Le principe de fluidité, jusque-là réservé au domaine de l’automobile, est aujourd’hui attribué aux piétons. Comme les voitures autrefois, les piétons disposent désormais d’allées suffisamment larges pour assurer la fluidité de leurs déplacements et d’intersections suffisamment éloignées pour éviter les bousculades, voire les arrêts ou les attentes. Cette nouvelle contrainte de fluidité posée en amont de la plupart des projets d’équipements et d’espaces publics récents est à l’origine d’une véritable révolution par rapport aux doctrines des architectes de l’après-guerre. L’opposition entre la linéarité des circulations automobiles et la sinuosité des cheminements piétons, qui constitue un des thèmes de prédilection des plans-masses de l’époque des Trente Glorieuses, n’a définitivement plus court. L’écoulement des flux de visiteurs et d’usagers se traduit par une organisation radioconcentrique des cheminements piétons permettant une diffusion homogène et un recul suffisant des points d’accès. Un des premiers sites à avoir mis en place un tel dispositif est le quartier du Stade de France. Présenté lors de sa construction en 1998 comme un modèle d’équipement sécurisé, le stade inaugurait un nouveau mode de contrôle des visiteurs qui influe largement sur l’organisation du quartier. La sûreté n’y repose plus sur la séparation des registres de l’extérieur et de l’intérieur, mais sur une surveillance continue des visiteurs depuis les rues, les stations de transport et les parkings jusqu’à leurs places assises dans le stade. Les trois gares de RER et de métro ont ainsi été judicieusement réparties en périphérie du stade tandis que trois axes de circulation piétonne amènent directement, sans opportunité de croisement, vers les tribunes du stade.
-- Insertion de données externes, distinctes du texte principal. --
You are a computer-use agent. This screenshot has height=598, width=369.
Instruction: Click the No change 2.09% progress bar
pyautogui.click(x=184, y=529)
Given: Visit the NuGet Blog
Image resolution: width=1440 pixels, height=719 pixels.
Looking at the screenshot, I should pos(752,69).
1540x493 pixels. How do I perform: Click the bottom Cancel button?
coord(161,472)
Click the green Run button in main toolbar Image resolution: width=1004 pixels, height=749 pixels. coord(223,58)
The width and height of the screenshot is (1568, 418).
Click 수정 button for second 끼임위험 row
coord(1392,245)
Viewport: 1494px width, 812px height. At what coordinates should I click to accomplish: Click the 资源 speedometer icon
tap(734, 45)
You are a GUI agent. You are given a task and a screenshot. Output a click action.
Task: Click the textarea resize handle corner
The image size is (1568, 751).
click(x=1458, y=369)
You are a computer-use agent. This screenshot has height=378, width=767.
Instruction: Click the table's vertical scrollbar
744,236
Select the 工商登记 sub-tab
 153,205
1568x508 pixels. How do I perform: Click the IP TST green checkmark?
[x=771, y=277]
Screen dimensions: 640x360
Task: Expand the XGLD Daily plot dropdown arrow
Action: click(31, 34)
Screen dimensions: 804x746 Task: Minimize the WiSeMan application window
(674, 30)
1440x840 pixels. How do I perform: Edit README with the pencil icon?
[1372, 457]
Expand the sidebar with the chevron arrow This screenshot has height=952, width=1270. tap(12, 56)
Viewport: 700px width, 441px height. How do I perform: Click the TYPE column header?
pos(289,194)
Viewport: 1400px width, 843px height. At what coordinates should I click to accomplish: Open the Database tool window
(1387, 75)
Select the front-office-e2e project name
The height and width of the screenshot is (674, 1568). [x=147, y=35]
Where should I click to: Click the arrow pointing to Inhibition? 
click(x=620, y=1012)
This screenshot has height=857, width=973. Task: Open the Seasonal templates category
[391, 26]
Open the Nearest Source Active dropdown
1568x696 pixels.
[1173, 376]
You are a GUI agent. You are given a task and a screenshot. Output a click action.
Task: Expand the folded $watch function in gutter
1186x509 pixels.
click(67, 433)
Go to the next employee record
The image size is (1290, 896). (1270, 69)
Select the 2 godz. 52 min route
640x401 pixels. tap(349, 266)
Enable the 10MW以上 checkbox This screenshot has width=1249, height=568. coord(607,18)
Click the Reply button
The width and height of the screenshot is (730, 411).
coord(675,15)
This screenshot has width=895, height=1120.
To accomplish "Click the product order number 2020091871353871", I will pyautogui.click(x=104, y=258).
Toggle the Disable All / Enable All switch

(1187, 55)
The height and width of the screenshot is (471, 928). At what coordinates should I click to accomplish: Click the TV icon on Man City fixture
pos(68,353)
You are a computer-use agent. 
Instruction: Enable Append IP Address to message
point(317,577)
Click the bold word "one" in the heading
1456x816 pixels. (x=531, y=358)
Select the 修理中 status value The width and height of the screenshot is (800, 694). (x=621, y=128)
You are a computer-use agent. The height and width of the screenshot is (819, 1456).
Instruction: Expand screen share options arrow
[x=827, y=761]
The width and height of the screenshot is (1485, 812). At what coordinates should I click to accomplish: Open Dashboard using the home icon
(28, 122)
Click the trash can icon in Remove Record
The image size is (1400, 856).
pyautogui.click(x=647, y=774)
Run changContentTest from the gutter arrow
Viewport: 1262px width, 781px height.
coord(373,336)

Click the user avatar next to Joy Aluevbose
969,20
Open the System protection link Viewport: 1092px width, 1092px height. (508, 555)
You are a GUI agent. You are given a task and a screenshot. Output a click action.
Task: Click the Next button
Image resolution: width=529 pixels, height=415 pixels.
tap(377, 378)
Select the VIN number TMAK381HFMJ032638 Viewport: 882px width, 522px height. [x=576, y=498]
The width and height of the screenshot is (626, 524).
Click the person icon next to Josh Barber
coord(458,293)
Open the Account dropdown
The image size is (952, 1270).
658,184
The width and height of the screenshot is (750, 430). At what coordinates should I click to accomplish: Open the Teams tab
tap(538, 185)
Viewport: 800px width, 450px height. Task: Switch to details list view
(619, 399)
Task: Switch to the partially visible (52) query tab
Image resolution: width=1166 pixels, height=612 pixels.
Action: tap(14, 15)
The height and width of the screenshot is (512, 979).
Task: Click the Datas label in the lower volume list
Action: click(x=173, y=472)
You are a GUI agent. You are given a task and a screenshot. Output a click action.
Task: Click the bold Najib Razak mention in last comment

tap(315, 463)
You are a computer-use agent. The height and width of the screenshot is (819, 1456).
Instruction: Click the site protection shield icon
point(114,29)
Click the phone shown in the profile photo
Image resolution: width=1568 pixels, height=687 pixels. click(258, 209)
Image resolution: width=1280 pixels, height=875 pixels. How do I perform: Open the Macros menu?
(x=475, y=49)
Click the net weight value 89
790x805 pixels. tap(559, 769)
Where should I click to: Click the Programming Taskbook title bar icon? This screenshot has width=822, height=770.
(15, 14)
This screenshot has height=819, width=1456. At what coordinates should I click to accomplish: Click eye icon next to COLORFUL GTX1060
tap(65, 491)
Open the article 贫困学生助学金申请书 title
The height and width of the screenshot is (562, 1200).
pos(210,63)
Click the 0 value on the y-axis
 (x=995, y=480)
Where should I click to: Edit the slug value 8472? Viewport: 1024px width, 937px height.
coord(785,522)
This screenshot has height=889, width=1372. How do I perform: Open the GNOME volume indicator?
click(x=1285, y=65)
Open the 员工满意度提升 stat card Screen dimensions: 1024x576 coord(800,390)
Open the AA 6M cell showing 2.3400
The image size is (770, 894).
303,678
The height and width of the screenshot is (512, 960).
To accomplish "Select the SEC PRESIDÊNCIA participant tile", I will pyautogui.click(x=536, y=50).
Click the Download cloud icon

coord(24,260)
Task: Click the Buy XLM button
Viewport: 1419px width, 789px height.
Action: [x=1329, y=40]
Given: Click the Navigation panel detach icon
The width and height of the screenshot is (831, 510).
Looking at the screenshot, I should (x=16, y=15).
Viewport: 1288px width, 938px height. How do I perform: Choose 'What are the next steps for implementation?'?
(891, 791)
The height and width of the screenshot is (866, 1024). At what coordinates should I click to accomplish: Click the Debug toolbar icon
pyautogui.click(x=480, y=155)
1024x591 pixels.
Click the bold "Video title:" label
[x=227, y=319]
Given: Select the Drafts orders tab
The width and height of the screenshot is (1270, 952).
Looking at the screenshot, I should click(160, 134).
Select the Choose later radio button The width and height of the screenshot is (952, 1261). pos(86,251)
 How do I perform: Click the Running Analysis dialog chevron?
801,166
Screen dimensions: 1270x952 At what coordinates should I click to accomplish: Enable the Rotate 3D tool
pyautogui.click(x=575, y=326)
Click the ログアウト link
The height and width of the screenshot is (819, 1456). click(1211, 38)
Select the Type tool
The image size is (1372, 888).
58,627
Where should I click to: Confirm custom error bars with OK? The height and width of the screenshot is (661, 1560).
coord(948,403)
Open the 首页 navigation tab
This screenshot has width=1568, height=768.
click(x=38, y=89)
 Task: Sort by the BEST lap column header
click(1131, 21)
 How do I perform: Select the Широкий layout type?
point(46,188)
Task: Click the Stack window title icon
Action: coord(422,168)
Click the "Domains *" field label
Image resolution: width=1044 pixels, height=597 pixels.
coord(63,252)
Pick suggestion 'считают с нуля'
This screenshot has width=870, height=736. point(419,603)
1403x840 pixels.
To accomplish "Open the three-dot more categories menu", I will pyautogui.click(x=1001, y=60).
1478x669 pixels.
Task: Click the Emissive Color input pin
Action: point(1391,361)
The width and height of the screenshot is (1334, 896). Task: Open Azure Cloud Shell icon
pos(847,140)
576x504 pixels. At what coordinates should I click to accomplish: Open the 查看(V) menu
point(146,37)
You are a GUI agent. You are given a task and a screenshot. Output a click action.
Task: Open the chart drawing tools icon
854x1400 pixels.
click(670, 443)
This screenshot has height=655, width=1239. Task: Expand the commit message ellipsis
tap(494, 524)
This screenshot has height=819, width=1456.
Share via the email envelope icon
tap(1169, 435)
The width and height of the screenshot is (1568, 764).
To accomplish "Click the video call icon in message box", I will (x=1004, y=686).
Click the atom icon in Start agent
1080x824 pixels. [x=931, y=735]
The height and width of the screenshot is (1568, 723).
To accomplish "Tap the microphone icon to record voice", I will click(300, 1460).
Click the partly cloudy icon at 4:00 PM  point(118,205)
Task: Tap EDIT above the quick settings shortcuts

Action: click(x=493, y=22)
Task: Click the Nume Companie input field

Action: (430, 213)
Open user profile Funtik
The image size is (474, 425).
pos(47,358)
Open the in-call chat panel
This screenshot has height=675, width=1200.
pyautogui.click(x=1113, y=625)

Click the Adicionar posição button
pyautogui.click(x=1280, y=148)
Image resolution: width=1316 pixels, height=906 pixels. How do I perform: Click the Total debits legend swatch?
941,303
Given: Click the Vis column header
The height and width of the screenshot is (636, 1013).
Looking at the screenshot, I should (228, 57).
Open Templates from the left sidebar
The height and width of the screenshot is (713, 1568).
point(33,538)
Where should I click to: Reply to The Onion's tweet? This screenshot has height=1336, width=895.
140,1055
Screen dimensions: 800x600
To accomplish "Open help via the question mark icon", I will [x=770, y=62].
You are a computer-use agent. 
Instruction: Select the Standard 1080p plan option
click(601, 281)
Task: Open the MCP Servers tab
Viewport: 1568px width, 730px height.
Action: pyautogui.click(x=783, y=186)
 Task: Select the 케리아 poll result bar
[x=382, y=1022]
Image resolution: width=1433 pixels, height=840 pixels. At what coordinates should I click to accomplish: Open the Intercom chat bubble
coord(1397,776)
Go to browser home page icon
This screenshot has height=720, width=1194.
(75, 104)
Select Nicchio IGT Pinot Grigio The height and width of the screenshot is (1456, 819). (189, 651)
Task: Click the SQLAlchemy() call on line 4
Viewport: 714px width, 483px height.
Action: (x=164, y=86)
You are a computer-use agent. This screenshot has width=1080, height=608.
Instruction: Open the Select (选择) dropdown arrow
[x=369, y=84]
Les stations de transports s’apparentent ainsi à de véritables croisements routiers tandis que les mails piétons se transforment en voies rapides.

(…)

Durant les années 1980, avec la mise en place d’une norme concernant l’accessibilité des personnes à mobilité réduite, l’espace public avait acquis une fonction consolatrice : les aménagements pouvaient, au même titre que l’action sociale et politique, porter assistance aux individus. Avec le partage spatio-temporel, il semble que les valeurs mobilisées par la solidarité envers les usagers les plus faibles soient à bout de souffle. L’individu n’attend plus guère de l’espace public qu’il compense ses infirmités ; il exige au contraire qu’il soit le support à sa volonté d’affirmation de soi. « L’espace public est à tout le monde » signifie aujourd’hui que chacun y a sa place réservée. La neutralité a laissé place à une personnalisation des usages. Cette nouvelle manière de créer du lien social n’est possible que parce que la nature de la relation du citoyen à l’espace public a changé : celui-ci est devenu utilisateur. La spécialisation des espaces public suivant un agenda précis repose sur un nouveau contrat : la légitimité des pratiques sociales ne se construit plus à partir d’un droit universel mais à partir de l’expérience personnelle des usagers. Cette expérience se caractérise par un mode ou une aisance de locomotion (piéton valide, piéton assisté, personne en chaise roulante, personne avec poussette, cycliste, praticien d’un sport de glisse, usager de transports en commun, automobiliste, conducteur de poids lourds…) mais également par des centres d’intérêts spécifiques (sport, jeux, commerces, culture…).